> I'd only use interfaces for preventing too much coupling between
> methods/classes: using an interface as a restricted view on an object.
> What do you mean by introspection? Querying an object for having an
> interface and then using the appropriate methods? I'm not sure if I
> like
> this.
Not at all, I wouldn't like that either. What is meant by
introspection is having an interface whose *sole* purpose is to just
provide a descriptor of that object (a property, per se), then it's
usually better off being data driven as it simplifies the interface
and types. An example ...
> Can you give an example of the 'data-driven' approach?
Consider in the previous example where we have some object and we
want to designate that it can be rotated.
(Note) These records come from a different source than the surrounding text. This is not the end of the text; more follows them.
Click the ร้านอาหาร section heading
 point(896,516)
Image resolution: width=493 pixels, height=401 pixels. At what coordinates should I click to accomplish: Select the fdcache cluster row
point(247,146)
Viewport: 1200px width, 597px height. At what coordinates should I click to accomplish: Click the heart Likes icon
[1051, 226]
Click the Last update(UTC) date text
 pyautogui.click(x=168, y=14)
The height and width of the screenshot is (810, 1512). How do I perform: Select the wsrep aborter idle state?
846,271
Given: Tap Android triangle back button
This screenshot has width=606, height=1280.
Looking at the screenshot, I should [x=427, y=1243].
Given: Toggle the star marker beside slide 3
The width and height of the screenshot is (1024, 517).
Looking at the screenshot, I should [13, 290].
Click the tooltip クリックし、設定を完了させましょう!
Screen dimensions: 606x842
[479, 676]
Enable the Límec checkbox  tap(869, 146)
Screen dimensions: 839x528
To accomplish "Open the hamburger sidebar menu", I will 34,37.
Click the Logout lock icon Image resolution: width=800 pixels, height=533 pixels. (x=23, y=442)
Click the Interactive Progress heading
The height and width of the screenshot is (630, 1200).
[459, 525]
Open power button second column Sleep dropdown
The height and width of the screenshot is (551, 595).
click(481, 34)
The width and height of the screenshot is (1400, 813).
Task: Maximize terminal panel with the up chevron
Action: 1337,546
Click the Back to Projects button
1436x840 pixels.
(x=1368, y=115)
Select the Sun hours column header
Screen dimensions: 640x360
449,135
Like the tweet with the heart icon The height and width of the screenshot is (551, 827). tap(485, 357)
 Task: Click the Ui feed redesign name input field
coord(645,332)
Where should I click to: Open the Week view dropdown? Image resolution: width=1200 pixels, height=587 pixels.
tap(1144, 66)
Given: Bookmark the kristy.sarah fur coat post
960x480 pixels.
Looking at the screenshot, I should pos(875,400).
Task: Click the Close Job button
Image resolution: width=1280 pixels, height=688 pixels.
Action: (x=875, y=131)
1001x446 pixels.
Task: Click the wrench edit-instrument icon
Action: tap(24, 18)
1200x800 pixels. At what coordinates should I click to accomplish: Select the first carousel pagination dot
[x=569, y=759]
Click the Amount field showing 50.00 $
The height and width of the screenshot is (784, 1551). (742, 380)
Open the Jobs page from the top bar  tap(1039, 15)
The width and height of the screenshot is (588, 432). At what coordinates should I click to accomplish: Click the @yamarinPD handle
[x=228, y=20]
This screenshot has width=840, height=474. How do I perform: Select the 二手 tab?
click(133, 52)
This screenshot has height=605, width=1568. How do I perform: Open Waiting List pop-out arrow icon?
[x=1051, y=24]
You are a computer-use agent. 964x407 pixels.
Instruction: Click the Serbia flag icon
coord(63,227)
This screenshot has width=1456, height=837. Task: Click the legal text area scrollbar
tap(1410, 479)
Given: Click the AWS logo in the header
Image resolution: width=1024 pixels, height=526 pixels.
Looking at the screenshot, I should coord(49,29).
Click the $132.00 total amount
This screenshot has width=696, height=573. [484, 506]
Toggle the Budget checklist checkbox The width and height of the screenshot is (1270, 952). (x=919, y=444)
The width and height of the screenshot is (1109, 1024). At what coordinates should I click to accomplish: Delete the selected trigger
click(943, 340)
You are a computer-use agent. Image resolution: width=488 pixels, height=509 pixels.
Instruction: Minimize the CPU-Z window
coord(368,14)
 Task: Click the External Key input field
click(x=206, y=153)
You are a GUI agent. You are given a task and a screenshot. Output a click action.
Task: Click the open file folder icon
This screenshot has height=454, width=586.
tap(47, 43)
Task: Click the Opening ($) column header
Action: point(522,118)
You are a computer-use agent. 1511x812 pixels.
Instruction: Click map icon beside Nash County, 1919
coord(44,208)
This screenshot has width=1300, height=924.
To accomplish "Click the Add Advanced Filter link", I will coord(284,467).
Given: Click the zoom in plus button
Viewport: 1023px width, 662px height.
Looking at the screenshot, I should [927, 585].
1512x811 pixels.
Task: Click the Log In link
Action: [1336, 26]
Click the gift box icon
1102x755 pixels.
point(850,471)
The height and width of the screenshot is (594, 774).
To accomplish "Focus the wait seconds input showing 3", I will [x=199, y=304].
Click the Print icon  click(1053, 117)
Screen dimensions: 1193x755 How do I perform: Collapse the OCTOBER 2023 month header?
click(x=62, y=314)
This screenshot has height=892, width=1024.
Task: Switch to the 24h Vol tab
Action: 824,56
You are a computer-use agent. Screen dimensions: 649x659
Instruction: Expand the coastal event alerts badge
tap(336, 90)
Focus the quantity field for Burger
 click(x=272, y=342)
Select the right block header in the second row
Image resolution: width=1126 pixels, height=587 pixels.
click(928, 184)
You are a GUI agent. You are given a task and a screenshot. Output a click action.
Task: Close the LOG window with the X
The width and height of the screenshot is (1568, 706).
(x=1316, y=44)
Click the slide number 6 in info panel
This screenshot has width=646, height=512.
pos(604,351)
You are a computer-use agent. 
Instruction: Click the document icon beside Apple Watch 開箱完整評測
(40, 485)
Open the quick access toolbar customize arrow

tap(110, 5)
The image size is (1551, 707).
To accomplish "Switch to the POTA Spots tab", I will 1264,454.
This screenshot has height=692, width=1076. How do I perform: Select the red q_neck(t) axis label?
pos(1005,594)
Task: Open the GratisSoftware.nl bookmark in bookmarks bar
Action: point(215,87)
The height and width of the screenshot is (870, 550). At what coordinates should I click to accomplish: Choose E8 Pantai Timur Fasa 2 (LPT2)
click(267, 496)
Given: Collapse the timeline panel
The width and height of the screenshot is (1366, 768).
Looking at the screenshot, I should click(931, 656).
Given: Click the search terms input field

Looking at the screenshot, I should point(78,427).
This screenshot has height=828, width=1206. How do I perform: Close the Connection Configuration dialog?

There's plenty of "right"
ways to do this with various tradeoffs. In our example, we had
Rotatable as an interface to that class. That's all good and well,
but if the only benefit of having that interface amounts to just
being a boolean flag, then it could very well just be made a boolean
value or method on that base geometry object class instead. That
becomes data-driven.
So instead of interfaces:
class Geometry : public Rotatable, public Scalable, ... { }
you push the information into the class as data:
class Geometry { bool isRotatable, isScalable, ...}
Whether that's a good or bad example really depends on what else
those interfaces were doing, of course, but hopefully explains it.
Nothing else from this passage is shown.